++++ Exercise data

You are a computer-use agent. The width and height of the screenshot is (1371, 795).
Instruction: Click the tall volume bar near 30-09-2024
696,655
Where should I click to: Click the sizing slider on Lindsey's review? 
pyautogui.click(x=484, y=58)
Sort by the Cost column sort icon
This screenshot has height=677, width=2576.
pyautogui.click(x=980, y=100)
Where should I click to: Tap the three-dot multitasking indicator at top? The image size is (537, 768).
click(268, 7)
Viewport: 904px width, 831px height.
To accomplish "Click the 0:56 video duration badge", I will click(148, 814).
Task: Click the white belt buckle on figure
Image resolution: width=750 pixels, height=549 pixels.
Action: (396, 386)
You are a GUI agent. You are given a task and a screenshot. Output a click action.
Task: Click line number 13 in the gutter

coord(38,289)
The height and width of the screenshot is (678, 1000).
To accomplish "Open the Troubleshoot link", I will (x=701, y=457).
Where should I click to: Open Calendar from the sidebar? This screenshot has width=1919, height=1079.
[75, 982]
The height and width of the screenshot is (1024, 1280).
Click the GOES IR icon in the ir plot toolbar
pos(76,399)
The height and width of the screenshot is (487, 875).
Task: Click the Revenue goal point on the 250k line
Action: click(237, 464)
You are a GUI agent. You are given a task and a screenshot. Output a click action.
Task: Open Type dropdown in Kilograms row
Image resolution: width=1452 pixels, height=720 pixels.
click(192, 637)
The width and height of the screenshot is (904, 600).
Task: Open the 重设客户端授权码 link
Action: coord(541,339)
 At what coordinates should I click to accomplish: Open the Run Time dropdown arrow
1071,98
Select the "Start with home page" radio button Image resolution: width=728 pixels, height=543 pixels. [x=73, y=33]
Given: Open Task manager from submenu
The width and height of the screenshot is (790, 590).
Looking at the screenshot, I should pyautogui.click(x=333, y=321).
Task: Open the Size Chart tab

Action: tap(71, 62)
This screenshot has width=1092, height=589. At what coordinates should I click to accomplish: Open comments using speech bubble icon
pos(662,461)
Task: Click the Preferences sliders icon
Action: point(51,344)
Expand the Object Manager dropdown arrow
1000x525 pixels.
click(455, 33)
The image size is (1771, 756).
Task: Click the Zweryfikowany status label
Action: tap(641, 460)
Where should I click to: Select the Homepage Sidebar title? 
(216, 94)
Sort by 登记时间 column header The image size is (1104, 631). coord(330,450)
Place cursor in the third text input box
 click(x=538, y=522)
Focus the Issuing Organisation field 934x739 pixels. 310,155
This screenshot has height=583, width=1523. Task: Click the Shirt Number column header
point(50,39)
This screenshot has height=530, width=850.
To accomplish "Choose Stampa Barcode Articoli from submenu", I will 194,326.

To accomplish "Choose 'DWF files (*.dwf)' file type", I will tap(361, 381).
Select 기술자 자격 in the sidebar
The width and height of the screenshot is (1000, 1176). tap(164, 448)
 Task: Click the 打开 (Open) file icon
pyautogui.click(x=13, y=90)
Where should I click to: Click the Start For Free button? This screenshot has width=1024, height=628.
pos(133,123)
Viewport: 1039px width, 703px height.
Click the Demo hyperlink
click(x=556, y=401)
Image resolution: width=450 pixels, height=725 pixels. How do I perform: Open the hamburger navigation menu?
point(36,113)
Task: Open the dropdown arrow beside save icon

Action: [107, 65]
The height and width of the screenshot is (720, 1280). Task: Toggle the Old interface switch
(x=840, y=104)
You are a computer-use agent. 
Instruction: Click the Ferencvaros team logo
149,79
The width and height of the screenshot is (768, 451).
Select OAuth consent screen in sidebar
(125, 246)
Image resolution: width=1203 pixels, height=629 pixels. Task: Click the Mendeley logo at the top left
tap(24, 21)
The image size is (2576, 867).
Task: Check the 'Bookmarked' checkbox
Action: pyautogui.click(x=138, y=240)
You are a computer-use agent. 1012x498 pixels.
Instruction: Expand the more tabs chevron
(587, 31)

++++++++

Action item:
All lines from the one with "Click the Demo hyperlink" to the end of the material above should be copied exactly, both ends included, and nothing else.

Answer to this exercise:
Click the Demo hyperlink
click(x=556, y=401)
Image resolution: width=450 pixels, height=725 pixels. How do I perform: Open the hamburger navigation menu?
point(36,113)
Task: Open the dropdown arrow beside save icon

Action: [107, 65]
The height and width of the screenshot is (720, 1280). Task: Toggle the Old interface switch
(x=840, y=104)
You are a computer-use agent. 
Instruction: Click the Ferencvaros team logo
149,79
The width and height of the screenshot is (768, 451).
Select OAuth consent screen in sidebar
(125, 246)
Image resolution: width=1203 pixels, height=629 pixels. Task: Click the Mendeley logo at the top left
tap(24, 21)
The image size is (2576, 867).
Task: Check the 'Bookmarked' checkbox
Action: pyautogui.click(x=138, y=240)
You are a computer-use agent. 1012x498 pixels.
Instruction: Expand the more tabs chevron
(587, 31)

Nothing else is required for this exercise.